6. Zuweisen der betroffenen Domäne
Als nächsten Schritt gehe ich alle Anforderungen durch und weise sie einer Domäne zu. Dadurch kann ich anschließend bei der Bewertung auf die Spezialisten zugehen und mit Ihnen die Anforderungen klären. Ich nutze dazu die Einstufungen:
– Project -> Anforderungen, die das Projekt und nicht das System betreffen
– System -> Anforderungen, die das System als Ganzes betreffen
– Mechanic -> Anforderungen, die die Mechanik betreffen
– Hardware -> Anforderungen, die die Hardware betreffen
– Software -> Anforderungen, die die Software betreffen
– Testing -> Anforderungen, die den Testbereich betreffen

Manche Anforderungen können auch mehrere Zuweisen gleichzeitig beinhalten. Beispielsweise Software und Hardware, wenn es um eine Datenschnittstelle geht.

7. Zuweisen des Status einer Anforderung
Nun weise ich jedem Satz kontinuierlich einen Status zu. Ich nutze dazu die Einstufungen:
– n/a (not applicable) -> für Überschriften
– open -> noch nicht bearbeitet
– in work -> ist in Bearbeitung
– in clarification -> wird gerade geklärt
– in review -> wird gerade gereviewed
– closed -> ist abgeschlossen

Das bedeutet, jede Anforderung beginnt mit open und endet mit closed. Außer natürlich die Überschriften, die bleiben n/a. So kann ich über die Analysephase jederzeit den Status der Ergebnisse nachvollziehen.

8. Klärung der Anforderung
Jetzt kommt der knifflige Teil des Jobs. Ich muss die Anforderungen klären. Einen größeren Teil kann ich oft schnell abhaken, aber etwa 20% der Anforderungen bedürfen häufig eine intensivere Nachfrage, was genau gemeint ist. Die alte 80/20 Regel kommt hier deutlich zum Tragen. Alle Fragen und Antworten dokumentiere ich in einem eigenen Bemerkungsfeld hinter dem Anforderungssatz.
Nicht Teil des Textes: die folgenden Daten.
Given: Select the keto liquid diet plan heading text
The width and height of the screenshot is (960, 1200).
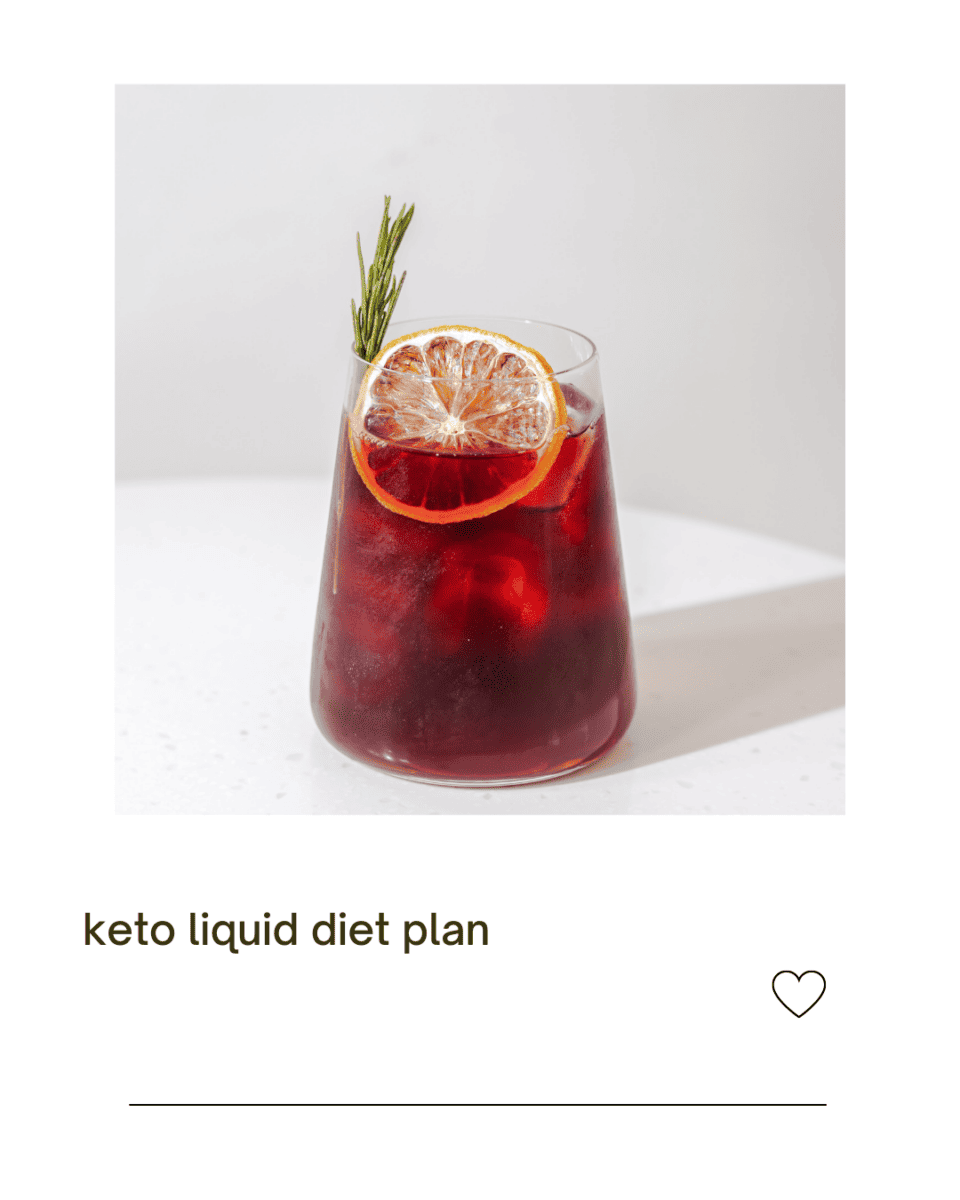Looking at the screenshot, I should [x=286, y=928].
9. Abschließende Bewertung der Anforderung
Wenn ich alle Fragen geklärt habe, nehme ich die Bewertung der Anforderung vor. Hierzu nutze ich „akzeptiert“, „teilweise akzeptiert“ oder „nicht akzeptiert“.Hier kann ich aus dem „Wünsch-dir-was“ der Kundenanforderungen entscheiden und manche abweisen oder eine Alternative vorschlagen. Auch das dokumentiere ich dann im Bemerkungsfeld.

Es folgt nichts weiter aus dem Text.